LIBRARIANS WITH HICKEYS are the stars of this week's BIG STIR DIGITAL SINGLE! Credit the keen ears of BSR co-founder Christina Bulbenko for tuning in to the Akron, Ohio's classic-but-timeless power pop sound even before their debut double A-side starting commanding the airwaves of some of our favorite DJs, and pinning them down for this equally-brilliant followup pairing. “Black Velvet Dress” b/w “Alex” are out Friday, July 12 and available for pre-order now!
LIBRARIANS WITH HICKEYS having crawled from the wreckage of a post-industrial Akron, Ohio, decided to stick around the Midwest and eventually formed a band. They paradoxically could only have come from both 1989 and 2019, both of which are true.*
Digging deep into the wellspring of Power Pop for inspiration, with a shot of Indie Rock, “Black Velvet Dress” b/w “Alex” marks a Big Stir Records chapter in the Librarians With Hickeys narrative arc, building on the momentum** of their debut single “Until There Was You” and “And Then She's Gone” which showcased the twin guitar jangle and chime of Ray Carmen (vocals/guitar) and Mike Crooker (guitar/backing vocals), the melodic groove of Andrew Wilco (Bass) and the rhythmic backbone of Rob Crossley (drums).

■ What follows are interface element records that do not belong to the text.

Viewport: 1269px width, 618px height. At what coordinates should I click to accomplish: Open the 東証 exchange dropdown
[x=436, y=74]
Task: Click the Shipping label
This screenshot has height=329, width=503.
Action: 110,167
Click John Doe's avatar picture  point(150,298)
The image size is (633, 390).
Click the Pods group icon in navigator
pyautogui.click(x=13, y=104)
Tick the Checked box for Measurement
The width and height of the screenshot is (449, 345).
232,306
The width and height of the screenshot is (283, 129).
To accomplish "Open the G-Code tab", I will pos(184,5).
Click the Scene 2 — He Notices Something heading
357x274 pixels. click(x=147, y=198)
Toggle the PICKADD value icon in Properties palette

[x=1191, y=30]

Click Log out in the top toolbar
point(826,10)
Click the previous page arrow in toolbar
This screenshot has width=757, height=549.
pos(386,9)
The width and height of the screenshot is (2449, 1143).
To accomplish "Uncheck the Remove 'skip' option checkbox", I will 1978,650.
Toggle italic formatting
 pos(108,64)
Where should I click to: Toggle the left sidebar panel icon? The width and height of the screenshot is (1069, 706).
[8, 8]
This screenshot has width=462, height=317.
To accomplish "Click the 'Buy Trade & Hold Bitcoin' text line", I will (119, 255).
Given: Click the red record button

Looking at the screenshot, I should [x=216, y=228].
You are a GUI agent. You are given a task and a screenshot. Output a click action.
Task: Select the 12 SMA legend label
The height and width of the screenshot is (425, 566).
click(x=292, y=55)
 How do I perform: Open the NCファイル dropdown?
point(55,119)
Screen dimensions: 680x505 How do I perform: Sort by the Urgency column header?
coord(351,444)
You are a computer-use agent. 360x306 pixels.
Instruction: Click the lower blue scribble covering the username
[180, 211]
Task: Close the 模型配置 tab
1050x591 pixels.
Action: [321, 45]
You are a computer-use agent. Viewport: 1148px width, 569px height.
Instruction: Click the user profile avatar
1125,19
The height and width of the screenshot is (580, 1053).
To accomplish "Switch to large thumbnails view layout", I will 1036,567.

“Black Velvet Dress” charges straight out of the blocks with a snare fill and feedback that signals that it means business. The opening couplet announces “I heard you were giving a funeral today / you were mourning the death of another morning alone.” Then, in the chorus, the instant after the insistent title hook and sing-a-long harmony vocals delivers the goods, Crooker channels his-inner Brian May with a guitar line he's been dying to use since 1974. Watch your step, as the bridge sets-up an emotional big-bang payoff with smashed glasses littering the floor.
“Alex” switches gears, building from its acoustic intro into a mid-tempo jangle with Carmen's haunting layered vocals ethereally guiding the song. The atmospheric “jack-in-the-box” piano and violin leads the song into a hazy reverb-drenched fade-out worthy of a David Lynch film.
Lyrically, both songs feature protagonists talking to themselves in mirrors – “Alex” poignantly follows an overheard conversation of a man struggling overcome self-doubt in the face of adversity and to convince himself (and the listener) to stand up for his dignity and well-being. “Black Velvet Dress” comes at it from a different angle, with our heroine not having any of it and putting on her “best party dress” and having a hell of a time for herself and nobody else.
For this recording, the band employed its usual DIY approach in the “studio” (a.k.a. Mike's family room) which involves a Rube Goldberg-like contraption that utilizes a dodgy laptop computer, some ancient software and a pile of gaffer-taped microphones, situated right next to the year-round Christmas tree and a seemingly endless pile of cassettes demos left over from mysterious time-travelers from 1989***
They are hard at work on a full album which should be done... soon.
* (The short version is Mike and Rob played in a band together, and Ray managed them for a short while. Then Mike produced a record for Ray who had his own prolific solo career. A few years later Rob and Drew played together in a completely different band that Mike also produced. Then many years later Mike, Rob and Drew were in yet another completely different band. Finally, Ray, Mike, Rob and Drew all joined the same band at the same time. The longer version is much, much more complicated and involves a flow chart that Pete Frame would throw his hands up in despair at – and therefore, can't be reproduced here).
** (The worldwide response to that first single was surprising to the band, who assumed that there must be another band with the same name who happened to release a single with the same song titles at the exact same time. When informed this was not the case, they were still not convinced. However, it was only when Big Stir Records offered to release their next single, that they began to come around to the idea that all of the airplay and positive reviews were true, although Rob still makes a convincing case for Doppelgangers).
*** (It turns out under later inspection that they were in fact Crooker's demos from 1989, but he has no recollection of writing or recording them, leading to the obvious conclusion that he was replaced by a time-traveler.)